Visiting Fitzwater Fellow Richard T. Griffiths Inspires Franklin Pierce Community
Sep 24, 2019
Richard T. Griffiths shared a lifetime of journalism experience and perspective with students in the Marlin Fitzwater Center for Communication during his week of residency on the Rindge campus as a Visiting Fitzwater Fellow. Griffiths, retired Vice-President and Senior Editorial Director for CNN, delivered the public Medallion Lecture on Thursday, April 18 and received the 2019 Fitzwater Medallion for Leadership in Public Communication. Griffiths was responsible for editorial oversight of CNN’s investigative journalism as well as the network’s fact-checking operations during the three most recent presidential elections. |
“The Marlin Fitzwater Center for Communication strives to engage intellects, challenge perspectives and help students find their voices in the public discourse. Mission accomplished,” said Dr. Kristen Nevious, Director of the Fitzwater Center. “Richard Griffith’s generous investment in our students over four intense days in the classrooms and studios - in front of and behind the camera, over a meal, in countless hallway conversations - is one of the finest examples of the type of professional collaboration that has made the Fitzwater Center a success.”

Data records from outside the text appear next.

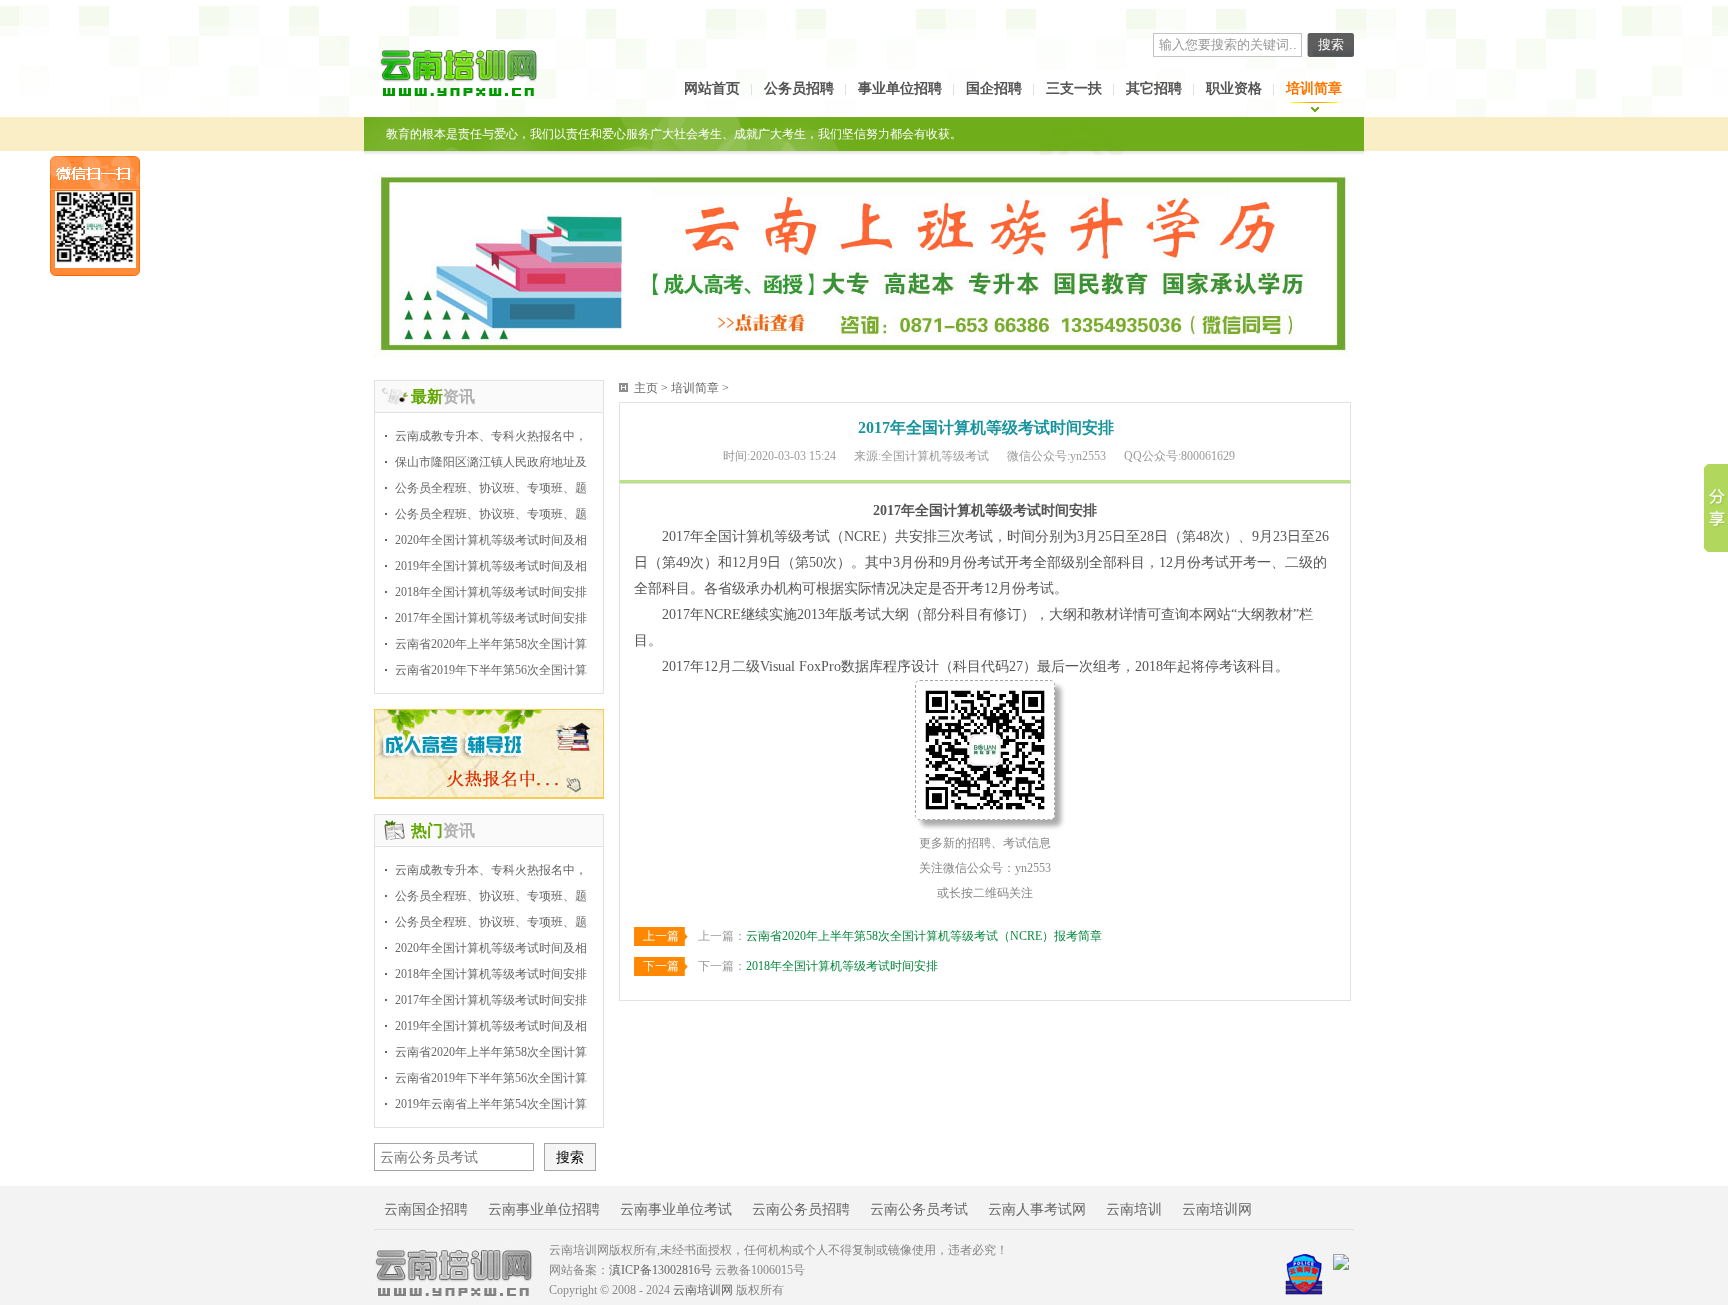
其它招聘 (1154, 88)
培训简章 (1314, 88)
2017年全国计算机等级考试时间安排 (491, 618)
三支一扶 (1074, 88)
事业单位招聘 (900, 88)
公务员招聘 (799, 88)
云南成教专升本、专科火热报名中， (491, 436)
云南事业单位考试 (676, 1209)
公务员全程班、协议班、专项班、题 (491, 488)
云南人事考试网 (1037, 1209)
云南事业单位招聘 (544, 1209)
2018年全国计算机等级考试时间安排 (491, 592)
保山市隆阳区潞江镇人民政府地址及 (491, 462)
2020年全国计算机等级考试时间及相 (491, 540)
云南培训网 (1217, 1209)
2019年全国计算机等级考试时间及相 (491, 566)
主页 (646, 388)
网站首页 (712, 88)
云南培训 (1134, 1209)
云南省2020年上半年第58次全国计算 (491, 644)
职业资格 (1234, 88)
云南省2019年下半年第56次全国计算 (491, 670)
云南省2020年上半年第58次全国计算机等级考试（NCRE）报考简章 (924, 936)
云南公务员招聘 (801, 1209)
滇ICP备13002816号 (660, 1270)
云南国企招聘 (426, 1209)
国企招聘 (994, 88)
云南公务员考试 (919, 1209)
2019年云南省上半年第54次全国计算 (491, 1104)
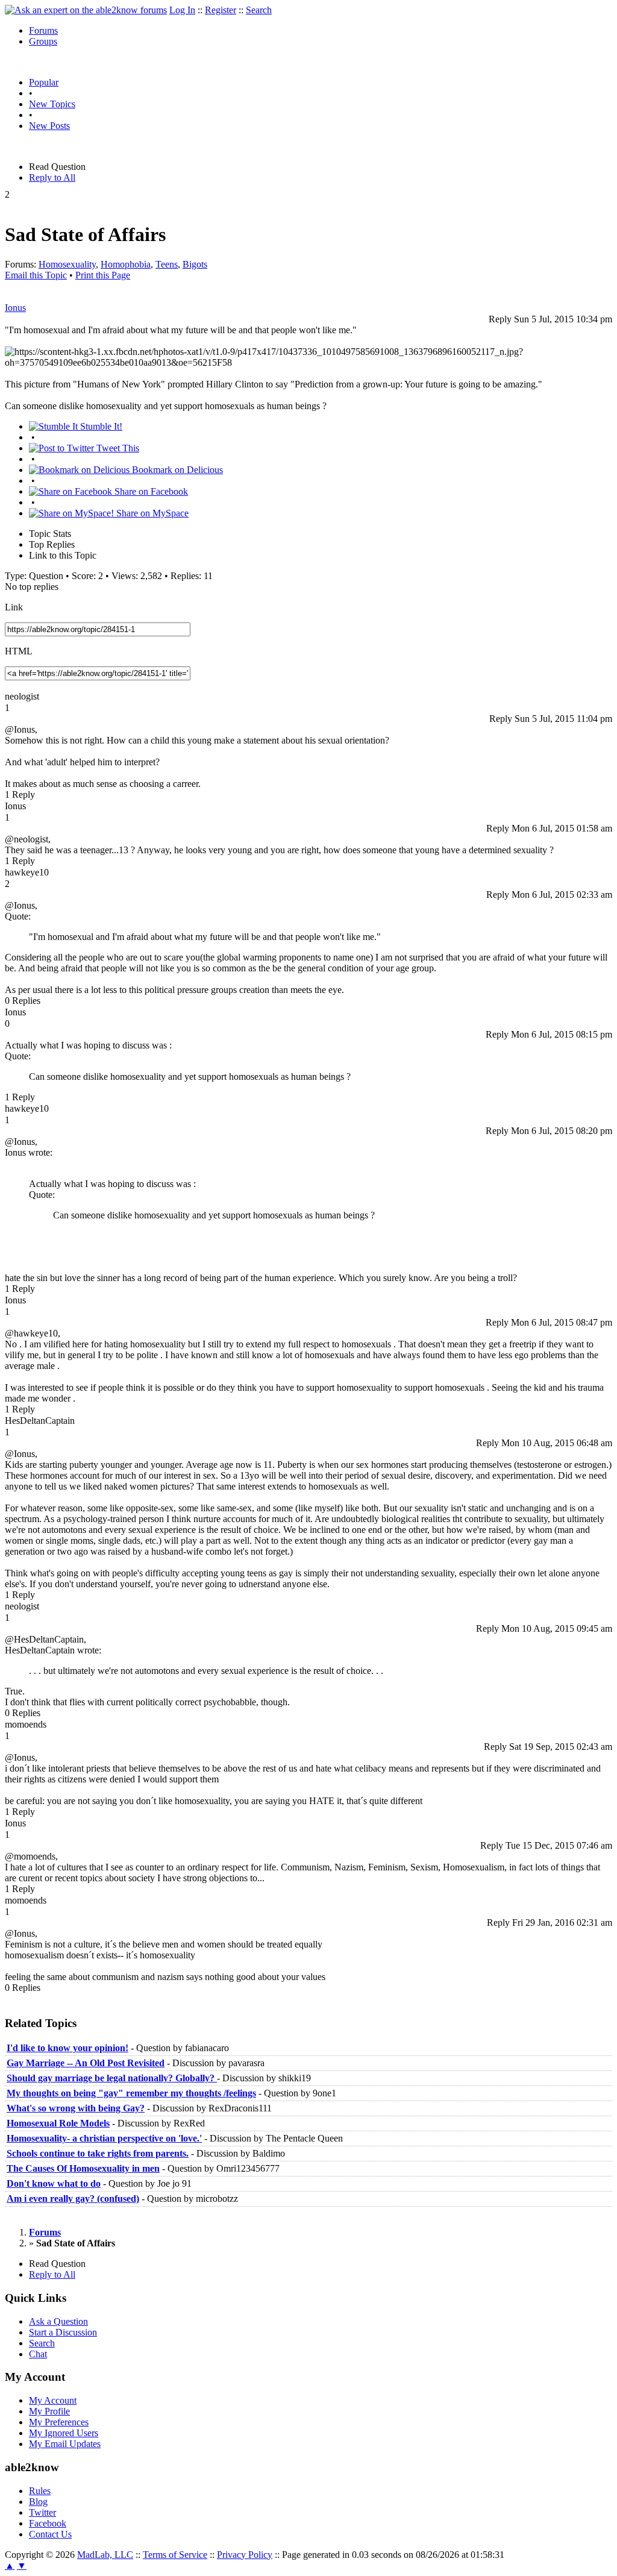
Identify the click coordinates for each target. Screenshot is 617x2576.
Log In (182, 10)
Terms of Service (175, 2554)
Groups (43, 41)
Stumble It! (100, 426)
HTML (19, 651)
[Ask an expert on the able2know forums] (86, 10)
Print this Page (102, 275)
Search (259, 10)
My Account (53, 2400)
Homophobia (126, 264)
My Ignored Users (63, 2433)
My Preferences (59, 2422)
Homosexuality (67, 264)
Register (220, 10)
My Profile (49, 2411)
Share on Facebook (150, 491)
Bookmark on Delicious (176, 470)
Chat (38, 2354)
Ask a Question (58, 2321)
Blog (38, 2501)
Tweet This (116, 448)
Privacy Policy (244, 2554)
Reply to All (52, 177)
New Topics (52, 104)
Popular (43, 82)
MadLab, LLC (105, 2554)
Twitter (42, 2512)
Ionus (15, 307)
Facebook (47, 2523)
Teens (166, 264)
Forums (43, 30)
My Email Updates (65, 2444)
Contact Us (50, 2534)
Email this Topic (36, 275)
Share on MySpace (151, 513)
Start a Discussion (63, 2332)
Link (14, 607)
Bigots (195, 264)
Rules (40, 2491)
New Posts (49, 126)
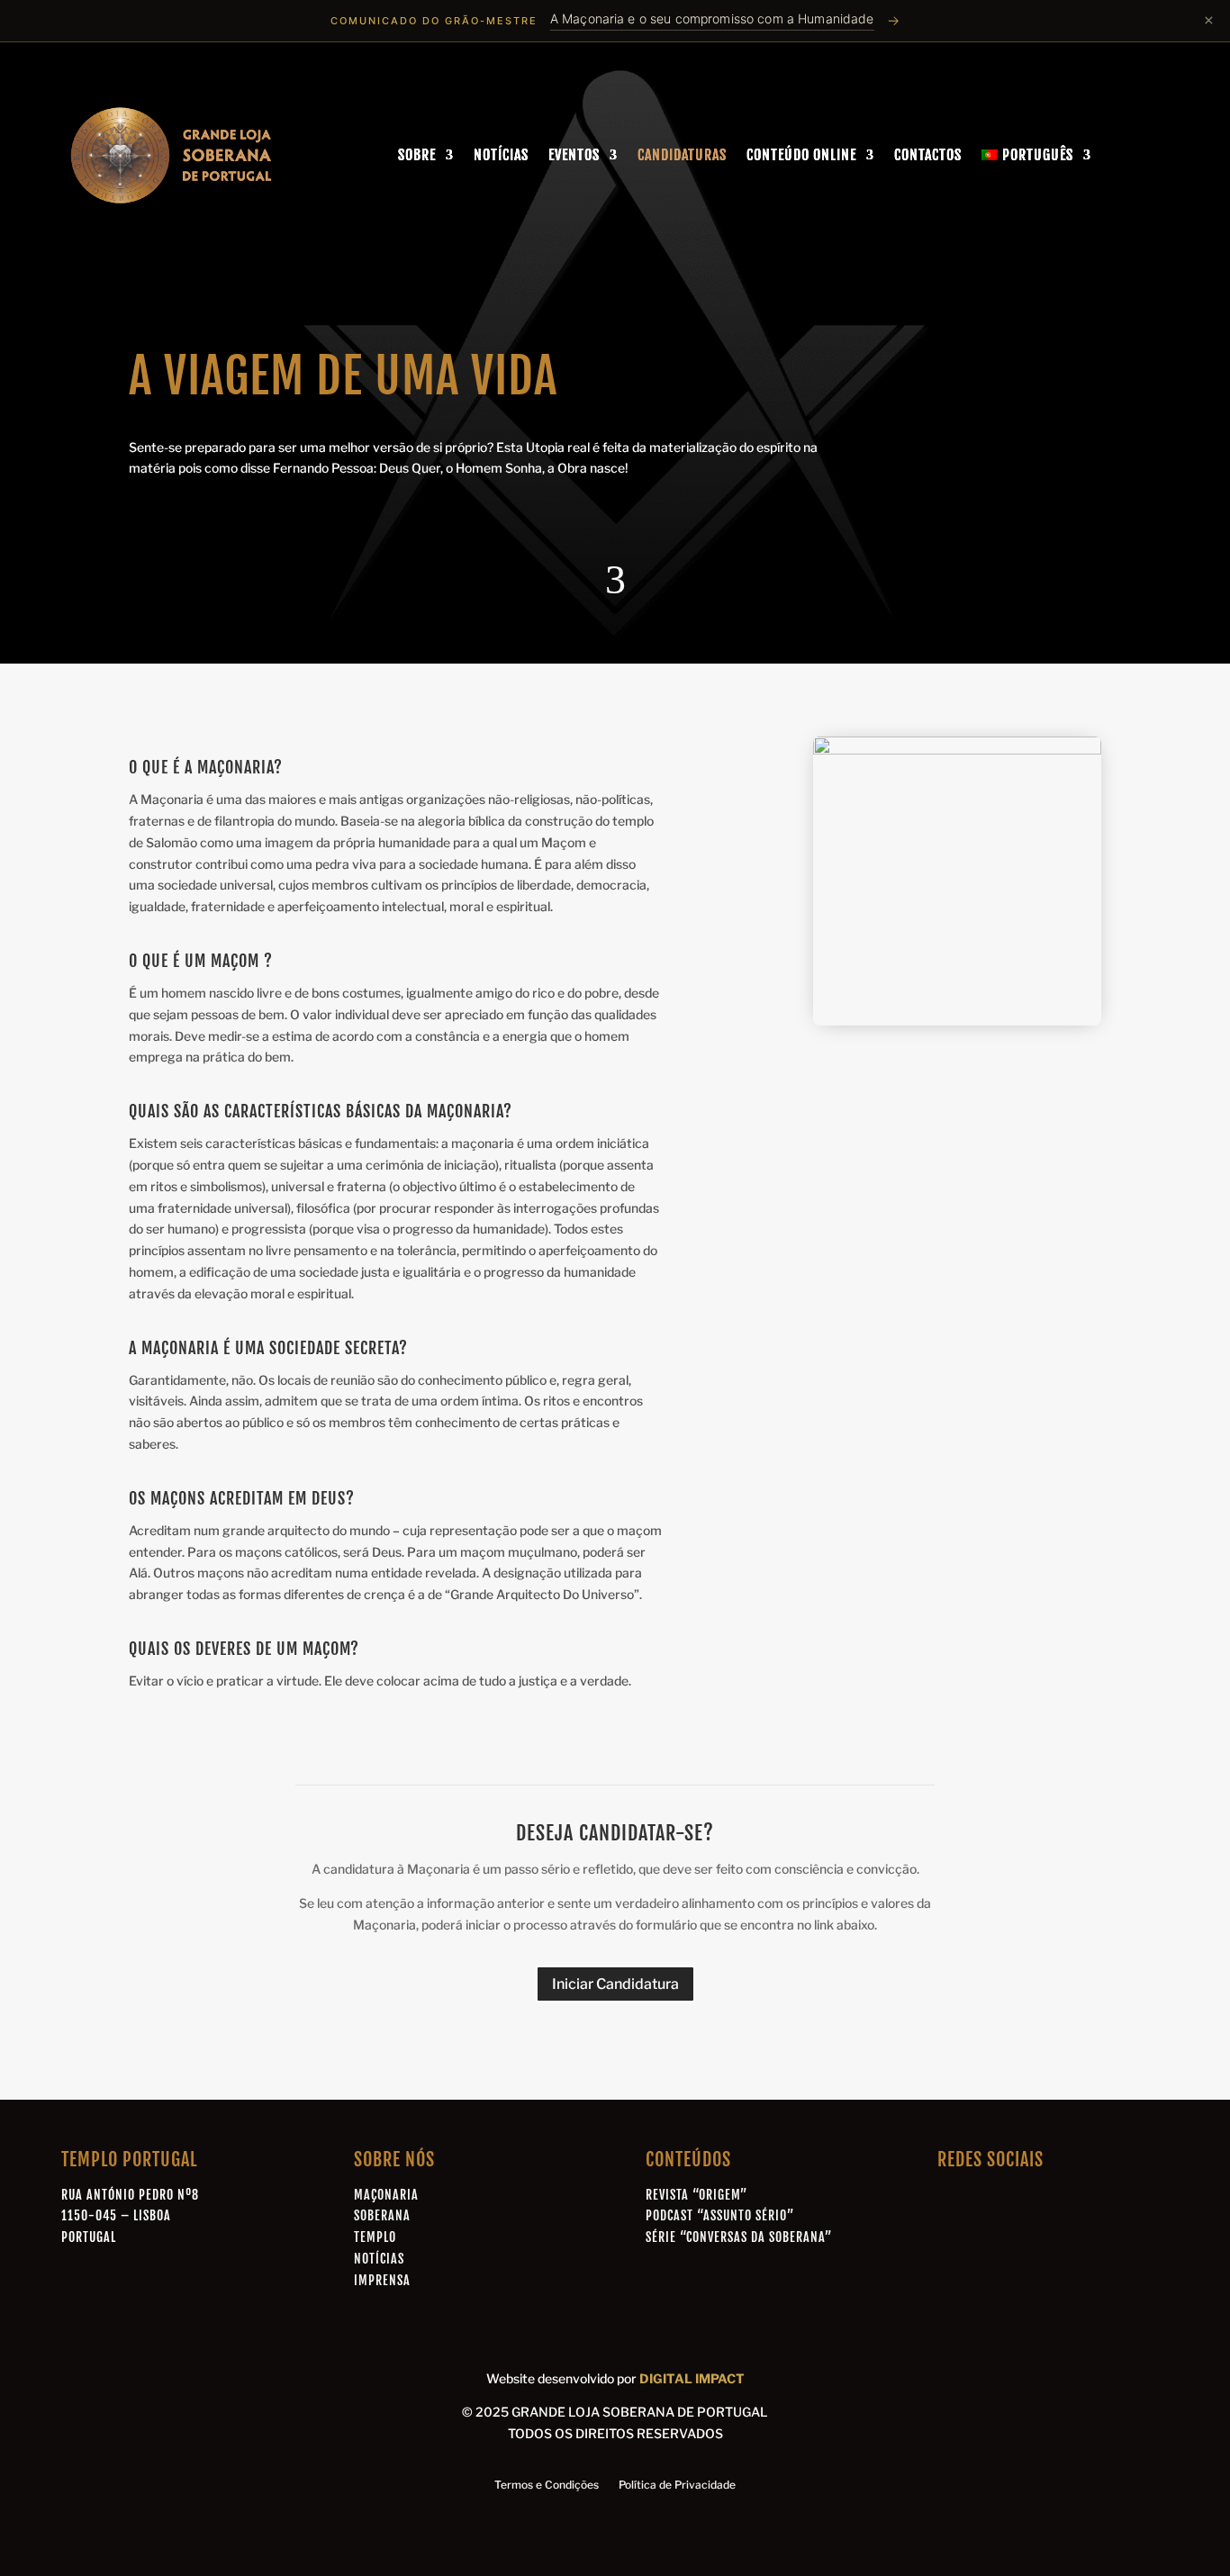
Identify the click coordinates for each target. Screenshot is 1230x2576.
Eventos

Griffiths offered hard-won insights into investigative reporting, editorial decision-making and journalism ethics. In one class discussion he called “Not So Finest Hours,” he led students in dissecting lessons learned from some of CNN’s biggest “mistakes” under his watch. He engaged students in applying CNN’s own rules for testing the reliability of sources to high-stakes media events over the last decade, including the 2011 shooting of Congresswoman Gabby Gifford, and the Sandy Hook school shooting in 2012.
In his Medallion Lecture, titled “The Global Battle for Journalism’s Soul,” Griffiths spoke about factors contributing to a troubling decline in the global public’s trust in the media, and what must be done to restore faith in a free press. “The news media must make clear our editorial values and standards, and the difference between reporting, analysis, and opinion. We must be aggressively transparent about our editorial processes, acknowledge mistakes and be clear about what we’re doing to avoid repeating them,” Griffiths stated. “We have to get out of big cities and into small towns and rural areas, and listen more. And we have to have the courage to call out falsehoods and show the public where to go to get the data to refute them.”
Later at the Fitzwater Center Honors ceremony, Griffiths and a select group of others were honored with Fitzwater Medallions for their contributions to the field of journalism. Luke Tracy ’19 and Sarah Daley ’19 were recognized for their leadership in Fitzwater Center programs; Robert Patterson ’69, former member of the FPU Board of Trustees, was honored for his visionary application of satellite technology to global media operations; Shawn Kelly of Oyster River High School was honored as a journalism educator.